In another example of being boiled slowly, and thus not feeling the change, in today's New York Times comes
this articledescribing a new case accepted for certiorari:
Justices on the current Supreme Court have made no secret of their desire to carve more exceptions out of the nearly 100-year-old exclusionary rule. On Tuesday, the court accepted a new case that could provide a route toward that goal.
The question in the case is whether the list of exceptions should be expanded to include evidence obtained from a search undertaken by officers relying on a careless record-keeping error by the police.
In this instance, officers in Coffee County, Ala., arrested a man, Bennie Dean Herring, in 2004 after being informed by the Sheriff’s Department in neighboring Dale County that he was the subject of an outstanding warrant. But the warrant, although still in Dale County’s computerized database, had in fact been withdrawn five months earlier. In the 10 or 15 minutes it took for the Dale County officers to realize their error, the Coffee County officers had already stopped Mr. Herring, handcuffed him, and searched him and his truck, finding methamphetamine and an unloaded pistol.

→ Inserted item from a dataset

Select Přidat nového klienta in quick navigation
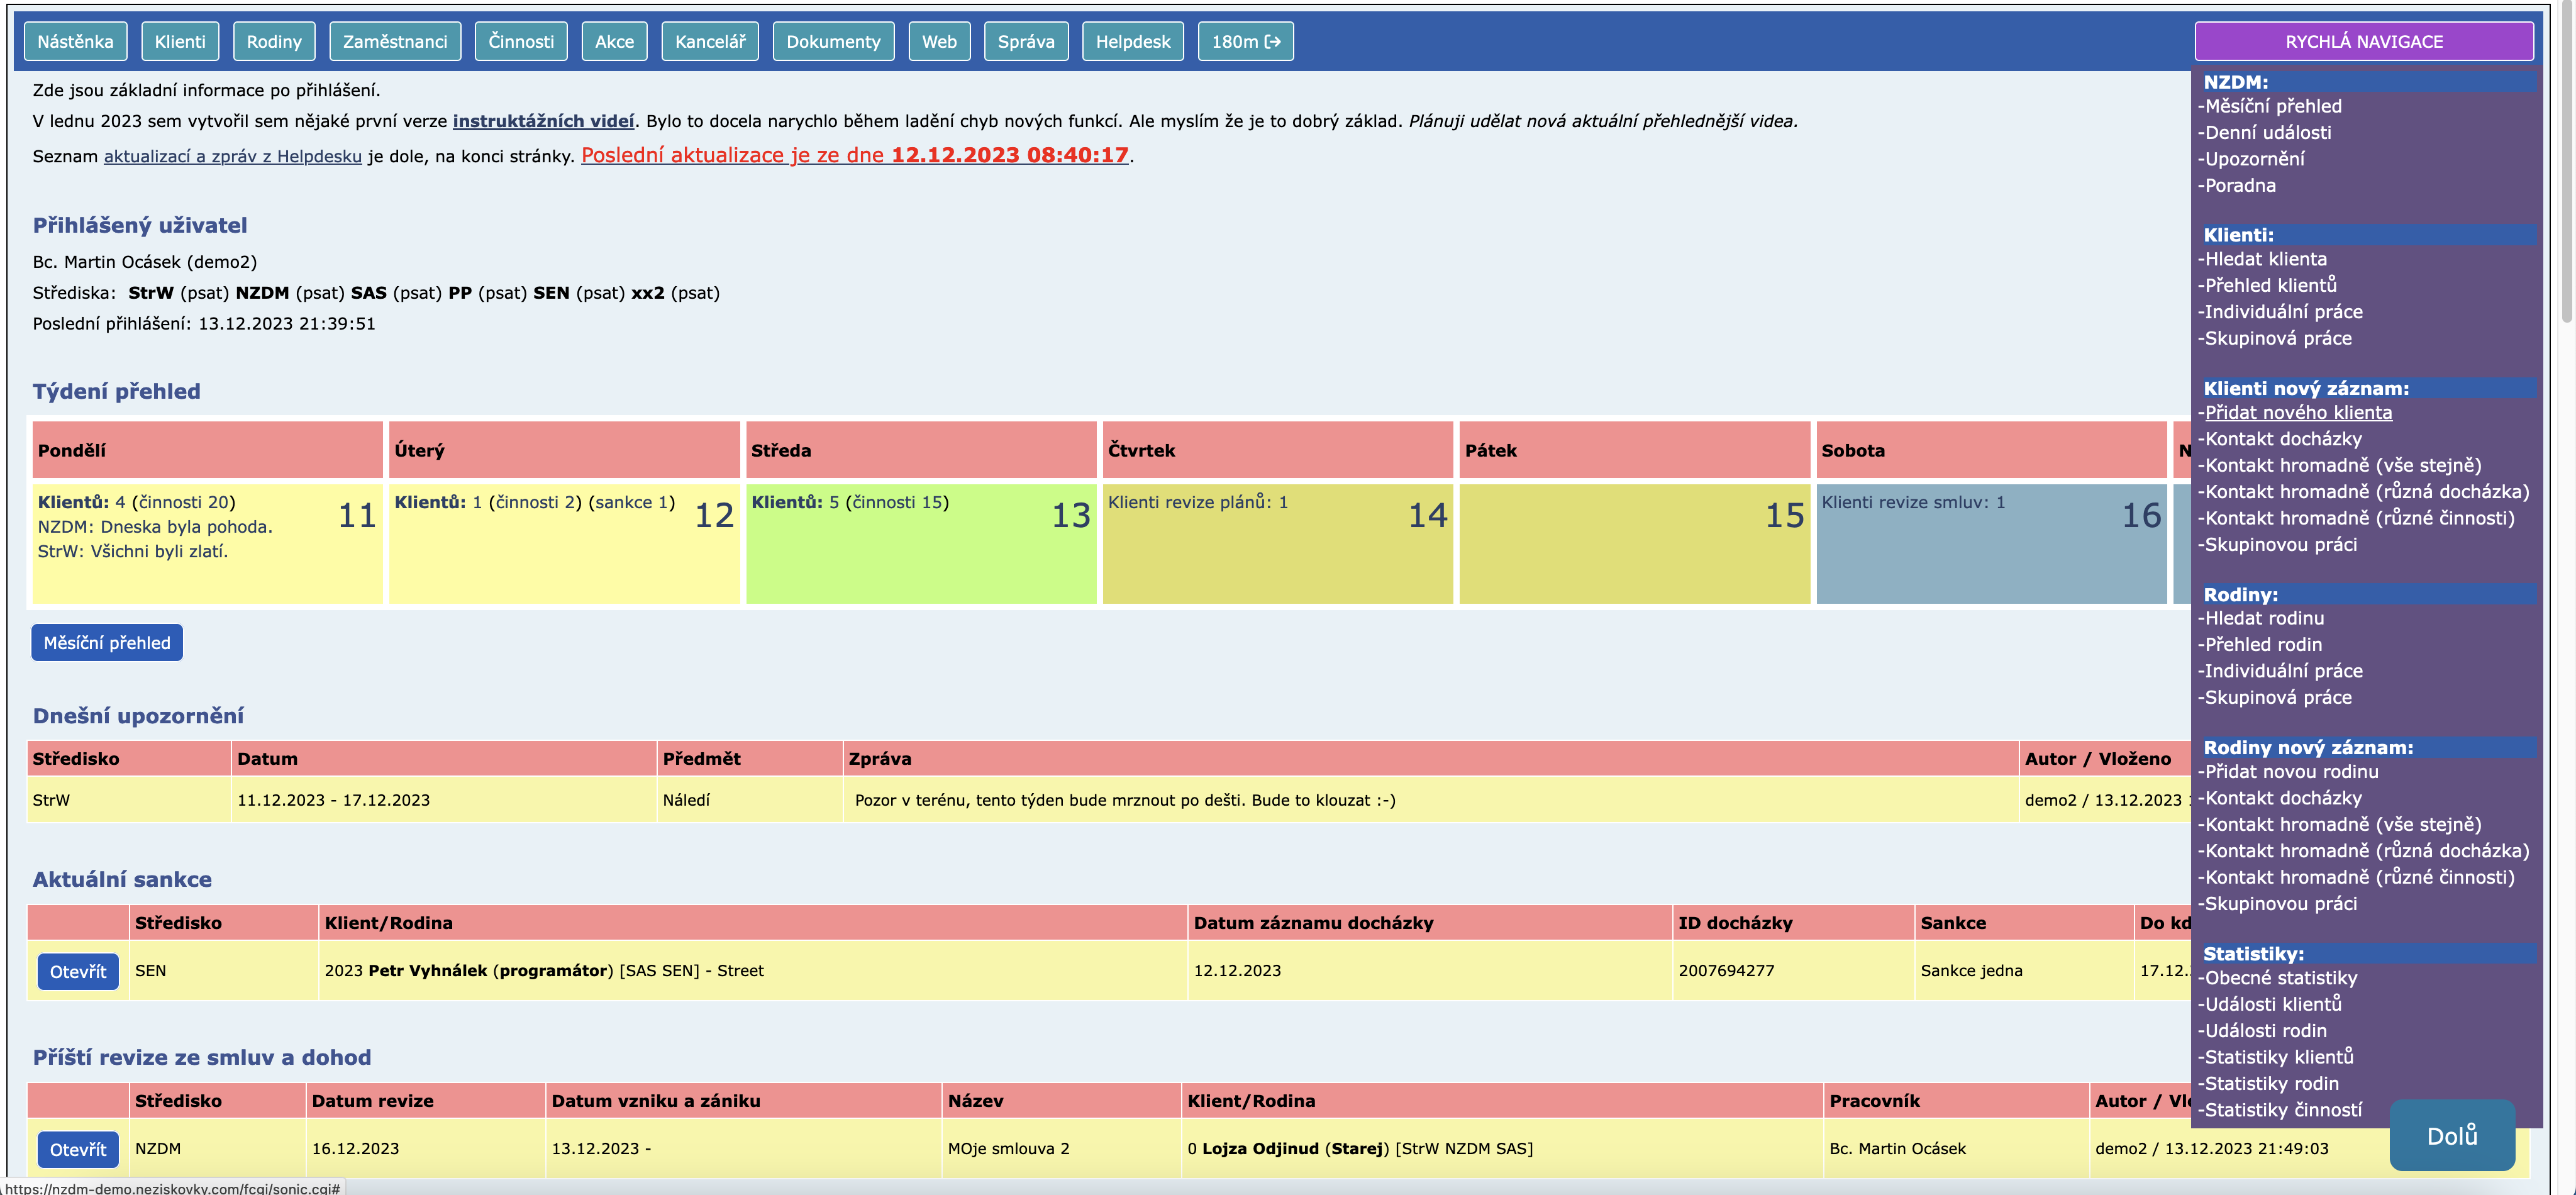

He was convicted in a federal prosecution, with both the Federal District Court in Montgomery, Ala., and the United States Court of Appeals for the 11th Circuit, in Atlanta, refusing his request to suppress the evidence.
There was no dispute that Mr. Herring’s arrest lacked probable cause, and that both the arrest and the search were therefore unconstitutional. But the 11th Circuit, citing the Supreme Court’s most recent discussion of the exclusionary rule, in a case from 2006, said suppression of reliable evidence placed a heavy toll on the criminal justice system and should be used as a last resort.

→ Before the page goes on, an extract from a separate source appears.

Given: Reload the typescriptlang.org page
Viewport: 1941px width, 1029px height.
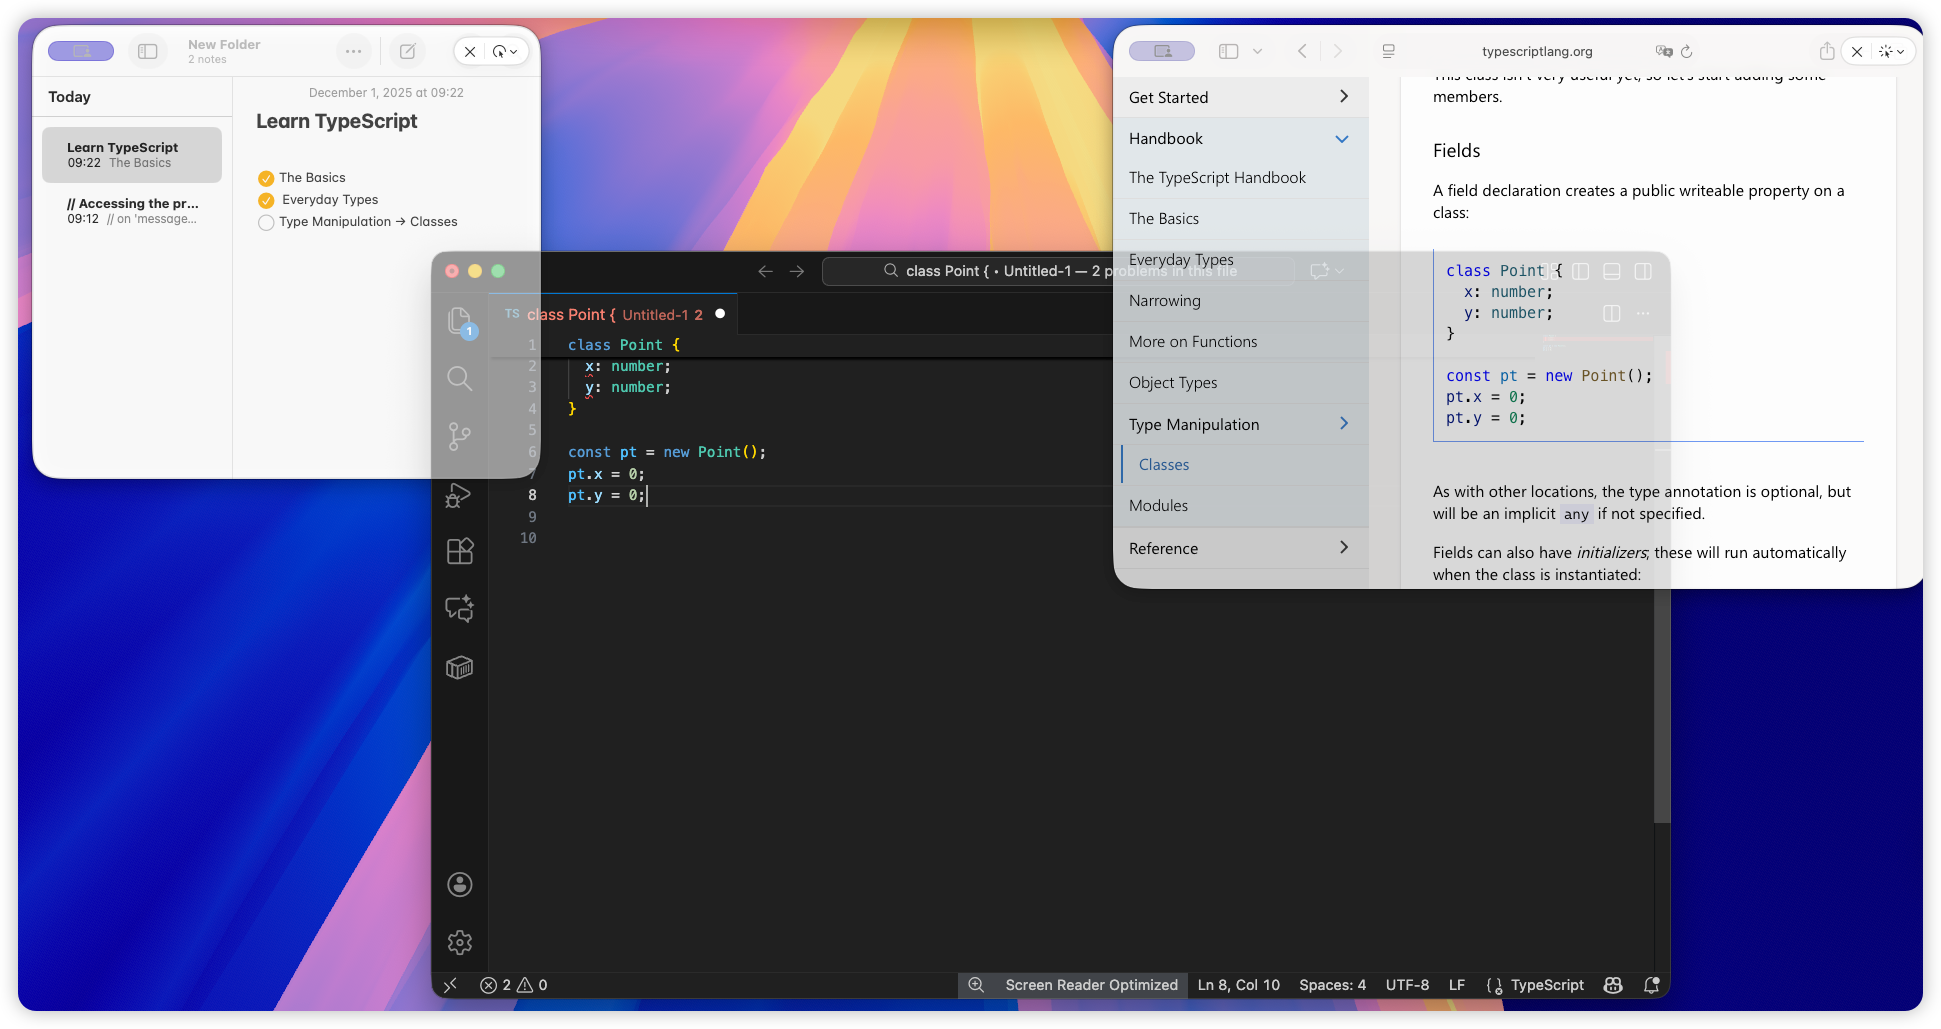Looking at the screenshot, I should point(1687,51).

Also, last week, during an interview with the BBC, Justice Scalia said that "It seems to me you have to say, as unlikely as that is, it would be absurd to say you couldn't, I don't know, stick something under the fingernail, smack him in the face. It would be absurd to say you couldn't do that."
At the time, I wondered what the implications of this statement were to Scalia's view of interrogations of U.S. citizens. For example, if the ticking time bomb scenario prompted him to believe that "sticking something under the fingernail" were permissible, what does he also believe about a suspect being interrogated during an "exigent circumstances" scenario?

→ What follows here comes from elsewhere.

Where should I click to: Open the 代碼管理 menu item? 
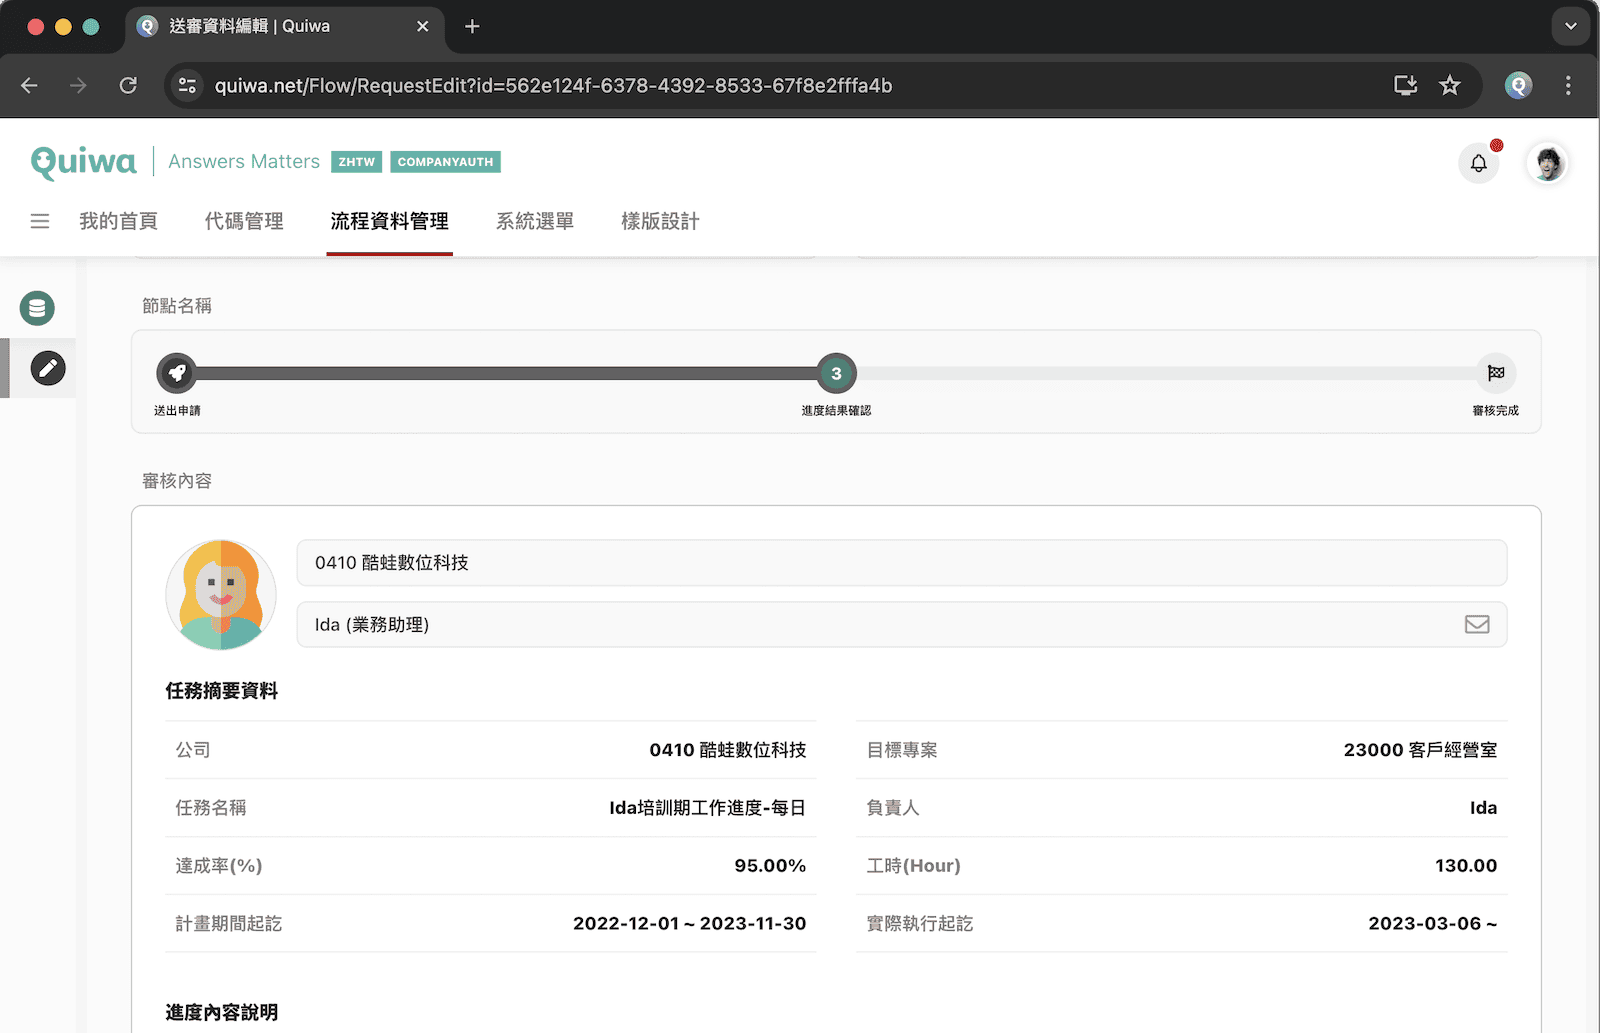pyautogui.click(x=243, y=221)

Is it "absurd" to think that Scalia wouldn't apply the same logic?
The Times article also hints about the possibility that exclusion will be, well, excluded, as a remedy next term:
Often in the past, the Supreme Court’s acceptance of a criminal defendant’s appeal suggested that the court was inclined to overturn the conviction. But this appeal, Herring v. United States, No. 07-513, which was prepared as a student project of Stanford Law School’s Supreme Court litigation clinic, might turn out to be a case for Mr. Herring of “watch out what you wish for.”
In the 2006 decision to which the 11th Circuit referred, Hudson v. Michigan, five justices expressed deep reservations about the utility of the exclusionary rule. That 5-to-4 decision refused to apply the exclusionary rule to evidence found by police officers who burst into a Detroit man’s home to execute a search warrant without first knocking and giving the man a chance to respond. Justice Antonin Scalia’s majority opinion appeared written to solicit further challenges to the rule’s application.